Type of publication:

Conference abstract

Author(s):

Haider R.; Finn E.; *Zeb S.; *Bharwana F.; Fitzgerald A.; Iftikhar S.; Hussain I.;

Citation:

European Respiratory Journal. Conference: European Respiratory Society International Congress, ERS 2023. Milan Italy. 62(Supplement 67) (pp PA1345), 2023. Date of Publication: 01 Sep 2023.

Abstract:

Intro: Active smoking plays a crucial role in cardiovascular disease. We looked at the rate of attendance to primary and secondary care amongst current smokers with increased QRISK and CAT scores.

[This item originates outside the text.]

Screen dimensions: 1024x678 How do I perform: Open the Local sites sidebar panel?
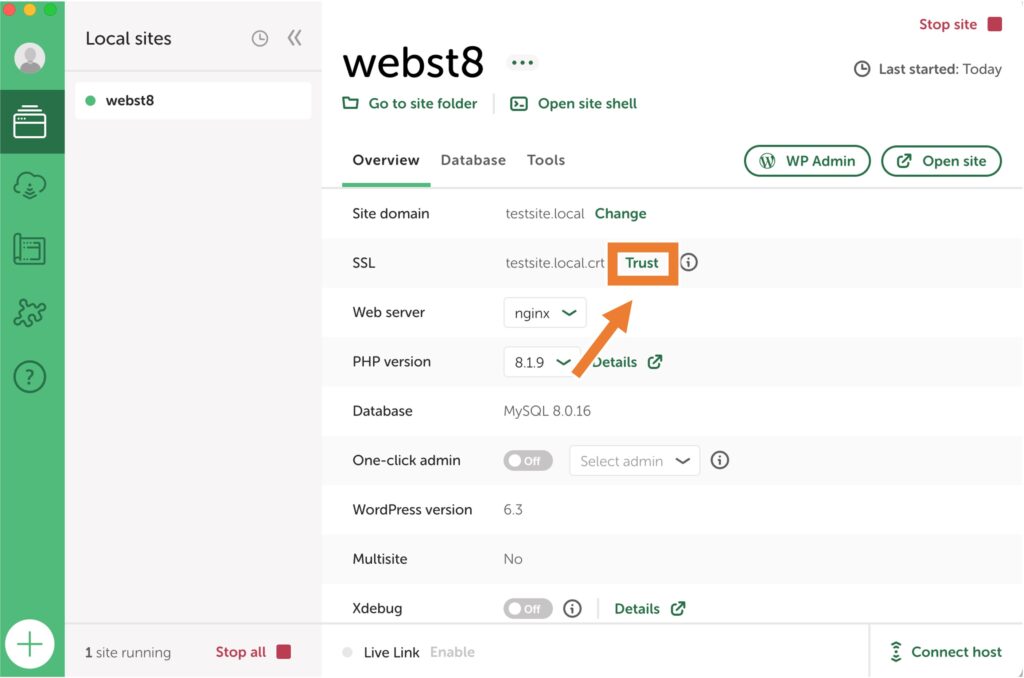pos(33,121)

Methodology: Data were drawn retrospectively from electronic medical records from a large tertiary care hospital covering Staffordshire region over a one year period 2019-2020. Data was extracted from lung cancer screening cohort.

Result(s): The data comprised of 1232 patients (516 female, 716 male). Of these, 566 were exsmokers and 666 current smokers. Average age was 62 years. Analysis was done using ANOVA. This confirms that current heavy smokers, had an increased QRISK score >10 (p value <0.05, 95% CI 0.00 to 0.02). 1 year mortality in this group was 2.8%. Heavy smokers were not at an increased risk of attending primary care (p value 0.862) or at increased risk of unplanned secondary care admissions (p value 0.09) as compared to light smokers. Median length of hospital stay was 8 (0 – 16) bed days in heavy smokers as compared to 4 bed days (0 – 8) in ex smokers. Female ex smokers had fewer hospital attendances as compared to female current smokers, male current and ex smokers (p value <0.05, tests statistic 4.207). A high CAT score was documented as >20 denoting impact of COPD on patient's life. It was not identified as a predictor of increased attendance to primary or secondary care.

Conclusion(s): Heavy smokers have a higher economic burden on acute secondary care on account of higher number of bed days. Early smoking cessation intervention may help reduce attendance into secondary care.